EXCERPTED PASSAGE:
BEGIN

Risk of bias and applicability
All the studies included in this analysis exhibited a pronounced high overall risk of bias based on the PROBAST assessment. In particular, the majority of the developed models were found to possess a high risk of bias within the analysis domain. It’s noteworthy that most studies primarily reported the c-statistic as a performance metric for their models. However, the calibration aspect was either inadequately reported or, in many cases, not reported at all. Only three studies conducted the Hosmer-Lemeshow test to evaluate calibration. These combined issues contributed to the overall high risk of bias rating in the analysis domain for all developed models. Out of the total studies, fourteen received a low risk of bias rating, while six were deemed to have a high risk of bias in terms of applicability. Detailed information regarding the risk of bias and applicability assessments is presented in Figures 3 and 4. Summary results on risk of bias and applicability assessment (PROBAST). Risk of Bias in included studies.

Network meta-analysis
The visual representation of the evidence networks for this study is presented in Figure 5. In the figure, distinct prediction models are denoted by varying dot sizes, and the connecting lines signify direct comparisons between these models. There are eight prediction models in total, with numbers 1-8 corresponding to ANN, Ensemble model, GBT, LASSO, RF, SVM, XGBoost, and LR. These eight prediction models form multiple interconnected loops, facilitating both direct and profile comparisons. (Supplement S3) Network map. Abbreviations:1. ANN, 2. Ensemble model, 3. GBT, 4. LASSO, 5. RF, 6. SVM, 7. XGBoost, 8. LR.
Prediction performance and ranking
We rank the eight prediction models based on the surface under the cumulative ranking (SUCRA). The ordination analysis was performed according to the Bayesian ranking spectrum. XGBoost (SUCRA 100%) is most likely to rank first among all models analyzed, and others included LASSO (SUCRA 84.8%), ANN (SUCRA 72.1%), SVM (SUCRA 53.0%), Ensemble model (SUCRA 40.8%), RF (SUCRA 25.6%), LR (SUCRA 21.8%), GBT (SUCRA 1.1%).
We assessed inconsistency between pairs of prediction models using the node splitting method. The results indicated local inconsistency when p < .05. For network meta-analysis, models reporting the AUC in receiver operating characteristic (ROC) were considered to identify the top-performing model. Higher SUCRA values signify superior model performance, and the findings reveal that XGBoost achieved the highest performance (Figure 6). SUCRA values. Abbreviations: (a) ANN, (b) Ensemble model, (c) GBT, (d) LASSO, (e) RF, (f) SVM, (g) XGBoost, (h) LR.
Subgroup analysis
We performed separate subgroup analysis based on country, study population, and model categorization (Supplement S4). Subgroup analyses showed that the study population (THA) (I 2 = 28.39%) was a source of heterogeneity. Subgroup analyses categorized by country and model type showed little difference.
Publication bias and sensitivity analysis
The funnel plot shows publication bias in studies (Figure 7). The sensitivity analysis (Figure 8) of this study found that the results showed better stability by deleting one by one. Excluding any study did not affect the results, indicating stable results. Funnel plot. Abbreviations: (A) ANN, (B) Ensemble model, (C) GBT, (D) LASSO, (E) RF, (F) SVM, (G) XGBoost, (H) LR. Sensitivity analysis.

END

WORK TO COMPLETE:
1. In the meta-analysis excerpt, which prediction model has the highest SUCRA value, and what is that value?
2. Print the meta-analysis excerpt from "Publication bias and" to "LR. Sensitivity analysis.".
The data below has no connection to the meta-analysis excerpt.

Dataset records
BEGIN

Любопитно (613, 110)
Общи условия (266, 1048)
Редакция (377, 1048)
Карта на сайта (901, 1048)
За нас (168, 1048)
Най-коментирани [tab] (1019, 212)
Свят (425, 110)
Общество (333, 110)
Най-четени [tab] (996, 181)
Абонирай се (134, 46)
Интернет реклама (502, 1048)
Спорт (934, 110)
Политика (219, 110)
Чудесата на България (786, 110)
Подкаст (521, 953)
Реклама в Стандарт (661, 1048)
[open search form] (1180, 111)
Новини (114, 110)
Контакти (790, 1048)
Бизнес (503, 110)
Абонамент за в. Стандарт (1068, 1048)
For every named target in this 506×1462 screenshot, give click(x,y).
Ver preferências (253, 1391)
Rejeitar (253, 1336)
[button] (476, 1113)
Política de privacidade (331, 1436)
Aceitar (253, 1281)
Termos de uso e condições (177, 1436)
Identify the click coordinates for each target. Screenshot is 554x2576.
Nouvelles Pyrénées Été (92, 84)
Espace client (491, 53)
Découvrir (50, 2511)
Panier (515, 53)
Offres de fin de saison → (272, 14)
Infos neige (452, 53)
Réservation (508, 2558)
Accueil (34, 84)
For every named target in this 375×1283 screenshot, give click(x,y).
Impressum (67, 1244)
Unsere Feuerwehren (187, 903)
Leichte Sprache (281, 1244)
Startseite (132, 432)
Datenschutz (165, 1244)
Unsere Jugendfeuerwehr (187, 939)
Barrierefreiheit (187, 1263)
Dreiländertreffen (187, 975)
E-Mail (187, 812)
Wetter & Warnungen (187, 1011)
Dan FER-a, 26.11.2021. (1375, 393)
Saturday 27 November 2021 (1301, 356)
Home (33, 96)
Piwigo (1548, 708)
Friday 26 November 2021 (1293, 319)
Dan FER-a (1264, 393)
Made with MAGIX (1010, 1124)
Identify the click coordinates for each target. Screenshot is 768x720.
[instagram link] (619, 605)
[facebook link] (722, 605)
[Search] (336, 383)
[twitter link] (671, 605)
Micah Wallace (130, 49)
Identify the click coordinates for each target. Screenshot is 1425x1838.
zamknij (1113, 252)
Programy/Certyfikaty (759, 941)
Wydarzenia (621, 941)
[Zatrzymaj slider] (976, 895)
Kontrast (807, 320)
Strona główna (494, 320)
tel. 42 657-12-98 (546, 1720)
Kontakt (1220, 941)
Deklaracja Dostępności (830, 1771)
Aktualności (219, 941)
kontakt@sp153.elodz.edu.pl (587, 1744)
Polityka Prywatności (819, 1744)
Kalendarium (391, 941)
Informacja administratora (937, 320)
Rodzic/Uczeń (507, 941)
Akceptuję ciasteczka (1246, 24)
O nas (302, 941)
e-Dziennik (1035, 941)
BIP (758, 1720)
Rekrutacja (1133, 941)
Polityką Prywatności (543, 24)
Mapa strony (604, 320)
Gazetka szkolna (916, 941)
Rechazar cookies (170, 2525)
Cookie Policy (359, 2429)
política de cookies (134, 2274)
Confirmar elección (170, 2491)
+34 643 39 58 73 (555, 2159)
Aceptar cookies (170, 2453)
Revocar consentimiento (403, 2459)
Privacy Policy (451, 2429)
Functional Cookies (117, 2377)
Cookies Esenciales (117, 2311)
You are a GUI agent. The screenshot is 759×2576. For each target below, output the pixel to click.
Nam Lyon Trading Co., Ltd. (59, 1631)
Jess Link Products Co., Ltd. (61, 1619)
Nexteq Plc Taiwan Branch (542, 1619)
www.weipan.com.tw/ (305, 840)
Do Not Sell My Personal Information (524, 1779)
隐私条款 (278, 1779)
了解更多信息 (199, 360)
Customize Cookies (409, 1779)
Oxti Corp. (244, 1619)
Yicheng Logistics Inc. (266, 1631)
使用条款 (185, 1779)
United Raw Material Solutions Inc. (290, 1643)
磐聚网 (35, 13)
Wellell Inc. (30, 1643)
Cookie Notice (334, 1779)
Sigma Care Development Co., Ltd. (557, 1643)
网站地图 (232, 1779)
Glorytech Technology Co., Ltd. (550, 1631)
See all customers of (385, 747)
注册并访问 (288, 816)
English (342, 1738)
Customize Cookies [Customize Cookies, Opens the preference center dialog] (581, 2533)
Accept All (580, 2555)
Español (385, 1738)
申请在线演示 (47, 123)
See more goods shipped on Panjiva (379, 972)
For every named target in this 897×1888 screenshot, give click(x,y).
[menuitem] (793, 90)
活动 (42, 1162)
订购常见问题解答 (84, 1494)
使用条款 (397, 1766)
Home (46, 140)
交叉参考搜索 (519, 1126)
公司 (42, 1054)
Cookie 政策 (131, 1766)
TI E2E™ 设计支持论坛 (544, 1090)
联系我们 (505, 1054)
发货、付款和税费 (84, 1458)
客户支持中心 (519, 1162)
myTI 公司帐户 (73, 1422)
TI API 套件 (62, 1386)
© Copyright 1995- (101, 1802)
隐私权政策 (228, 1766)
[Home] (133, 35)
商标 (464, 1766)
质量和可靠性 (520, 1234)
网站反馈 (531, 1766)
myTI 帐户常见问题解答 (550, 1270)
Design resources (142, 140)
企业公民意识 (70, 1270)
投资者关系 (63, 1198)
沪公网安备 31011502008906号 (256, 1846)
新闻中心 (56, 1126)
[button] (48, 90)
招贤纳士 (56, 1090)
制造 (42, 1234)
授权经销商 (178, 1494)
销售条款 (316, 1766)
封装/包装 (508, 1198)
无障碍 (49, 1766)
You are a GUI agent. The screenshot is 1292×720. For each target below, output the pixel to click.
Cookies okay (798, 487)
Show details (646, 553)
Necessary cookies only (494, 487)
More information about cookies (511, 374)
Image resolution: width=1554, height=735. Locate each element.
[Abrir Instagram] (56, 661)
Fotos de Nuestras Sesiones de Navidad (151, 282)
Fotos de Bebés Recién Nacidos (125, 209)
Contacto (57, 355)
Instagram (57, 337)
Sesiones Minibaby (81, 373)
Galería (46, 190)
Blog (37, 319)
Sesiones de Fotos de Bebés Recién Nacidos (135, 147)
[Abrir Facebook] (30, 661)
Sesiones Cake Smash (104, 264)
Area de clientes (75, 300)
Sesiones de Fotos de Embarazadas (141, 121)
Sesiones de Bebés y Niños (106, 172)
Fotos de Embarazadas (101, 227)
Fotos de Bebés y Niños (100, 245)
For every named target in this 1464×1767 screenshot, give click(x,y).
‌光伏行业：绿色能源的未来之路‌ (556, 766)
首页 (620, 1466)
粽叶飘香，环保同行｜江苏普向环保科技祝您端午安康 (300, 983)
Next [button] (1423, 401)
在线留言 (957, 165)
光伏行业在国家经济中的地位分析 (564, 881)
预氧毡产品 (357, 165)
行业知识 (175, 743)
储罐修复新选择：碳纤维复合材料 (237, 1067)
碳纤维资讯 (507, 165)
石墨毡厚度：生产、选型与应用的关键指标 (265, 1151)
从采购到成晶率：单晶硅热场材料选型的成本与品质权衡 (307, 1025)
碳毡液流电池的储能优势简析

END

RESULTS BY TASK:
1. XGBoost, with a SUCRA of 100%.

2.
Publication bias and sensitivity analysis
The funnel plot shows publication bias in studies (Figure 7). The sensitivity analysis (Figure 8) of this study found that the results showed better stability by deleting one by one. Excluding any study did not affect the results, indicating stable results. Funnel plot. Abbreviations: (A) ANN, (B) Ensemble model, (C) GBT, (D) LASSO, (E) RF, (F) SVM, (G) XGBoost, (H) LR. Sensitivity analysis.